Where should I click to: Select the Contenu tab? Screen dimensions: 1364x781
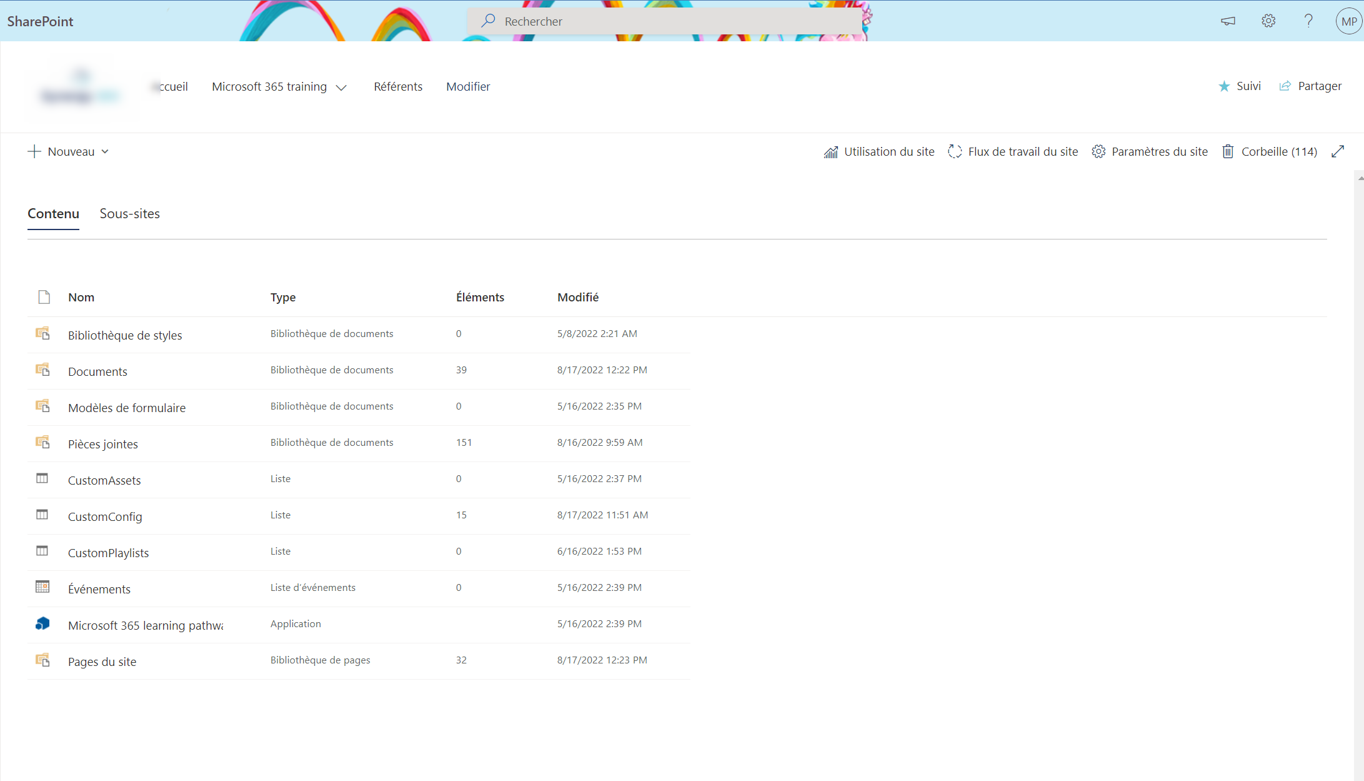point(53,214)
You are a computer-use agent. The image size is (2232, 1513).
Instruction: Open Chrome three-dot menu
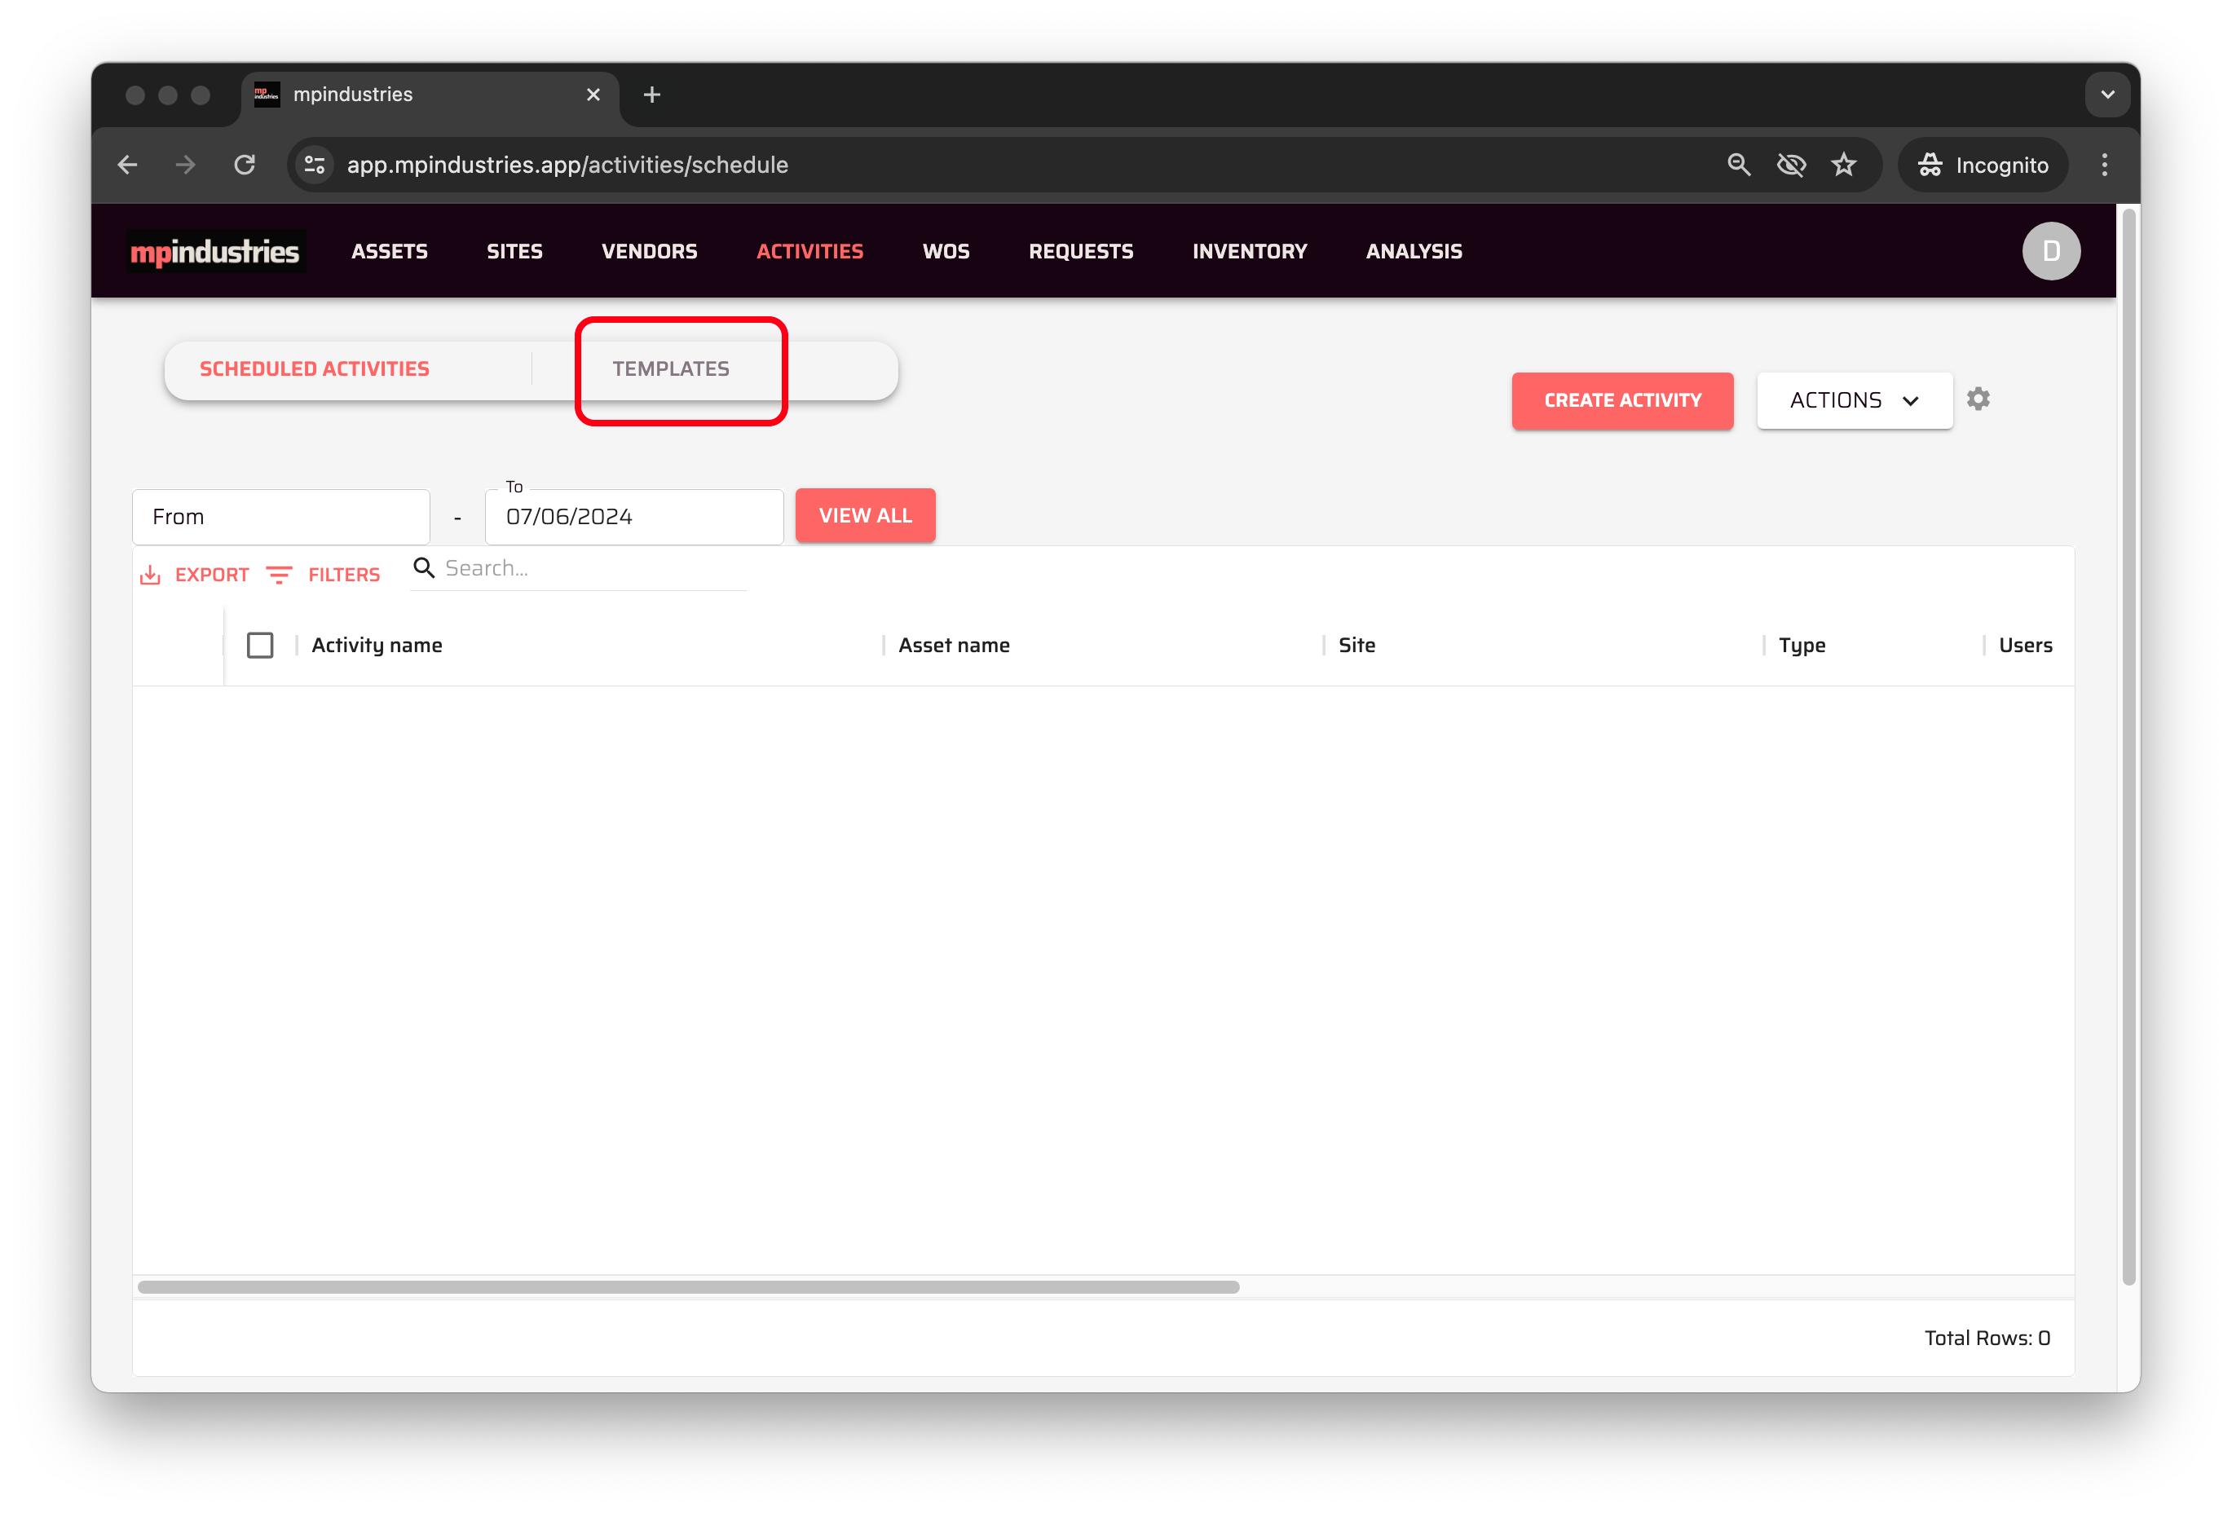[x=2103, y=164]
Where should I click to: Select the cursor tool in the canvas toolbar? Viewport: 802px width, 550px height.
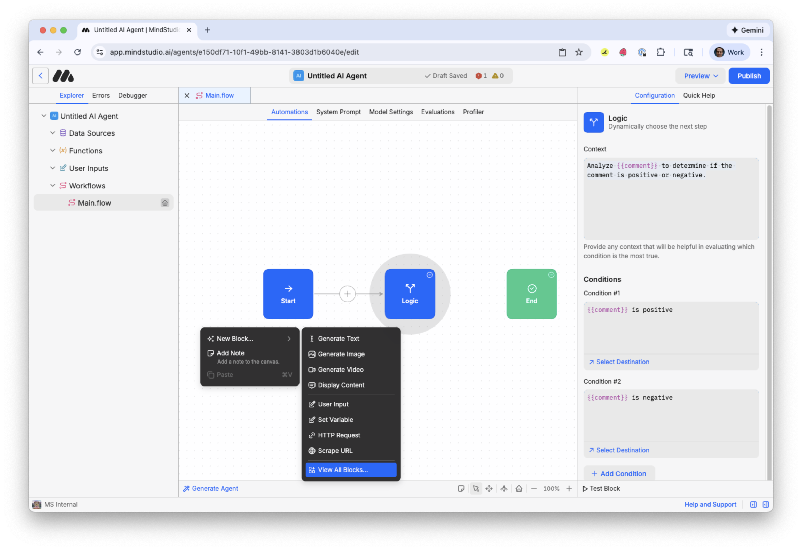476,488
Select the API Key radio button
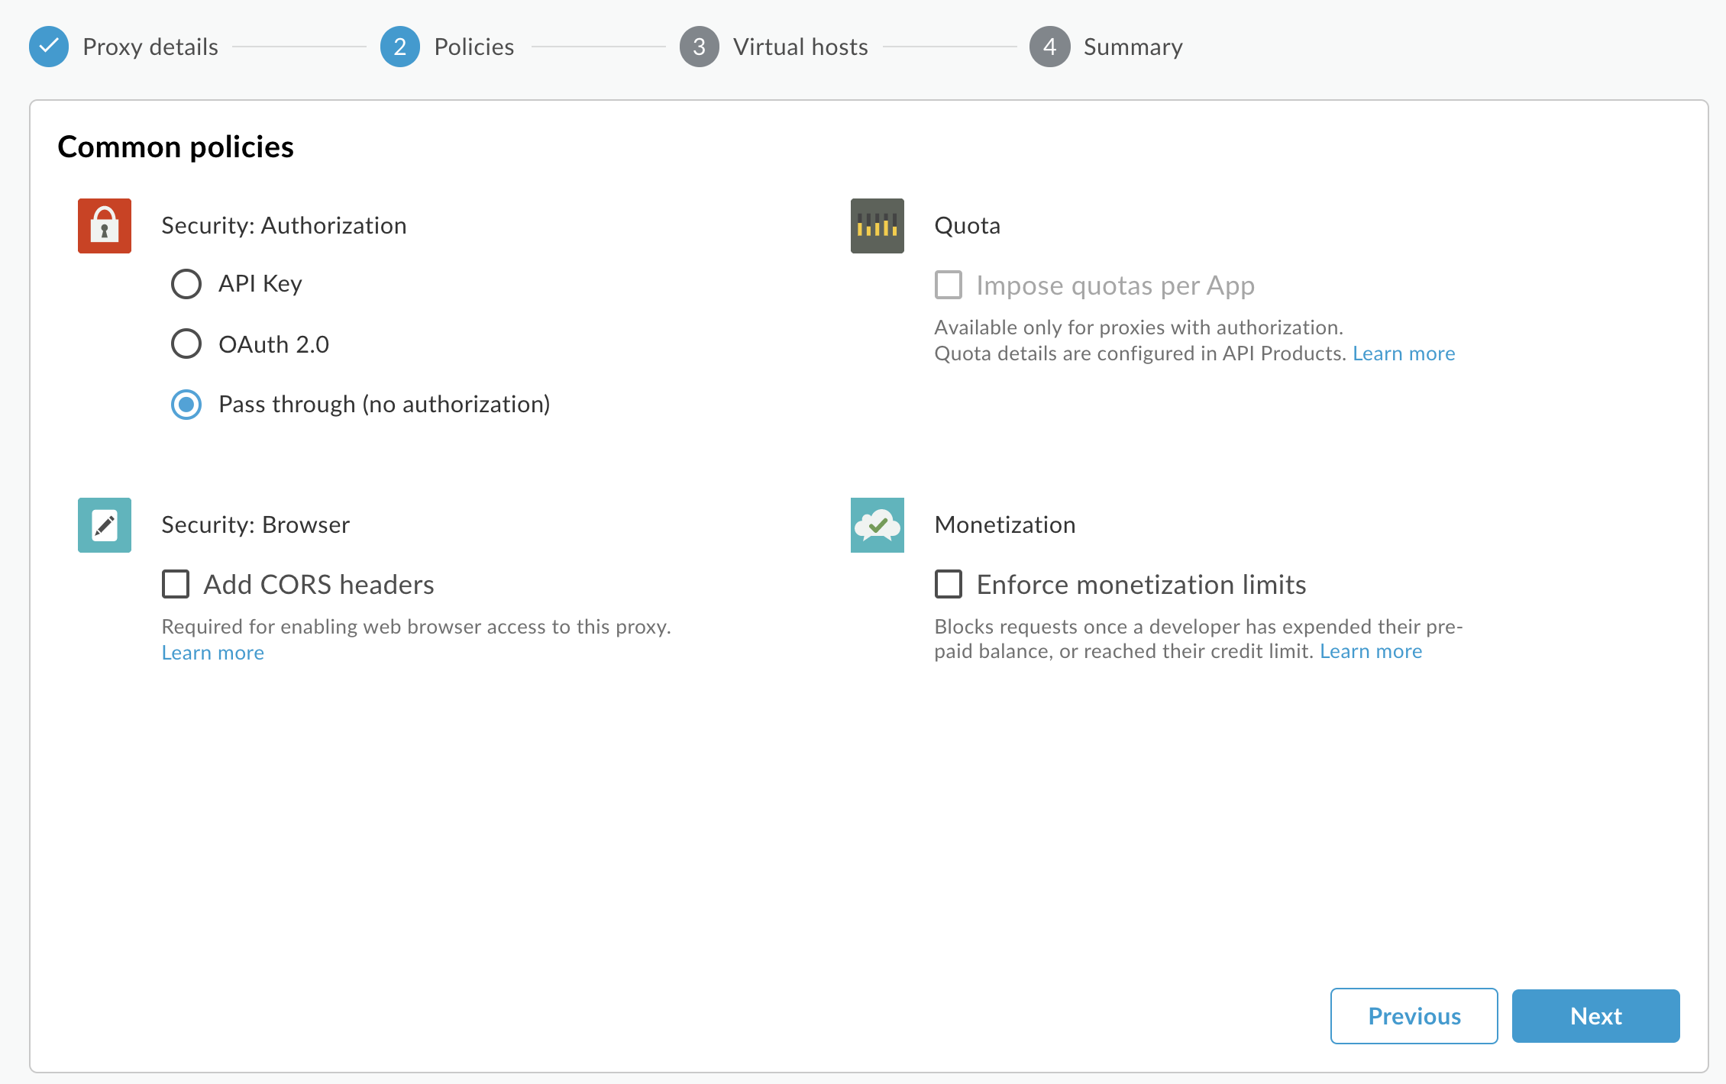 click(x=186, y=284)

__________

(Problem to solve):
Hand over the entries again, exactly as written and without the pictures.

(Answer below):
Where should I click to: Select the Contenu tab? Screen dimensions: 1364x781
point(53,214)
You are a computer-use agent. The image size is (2232, 1513).
Instruction: Open Chrome three-dot menu
[x=2103, y=164]
Where should I click to: Select the cursor tool in the canvas toolbar? Viewport: 802px width, 550px height.
476,488
Select the API Key radio button
 click(x=186, y=284)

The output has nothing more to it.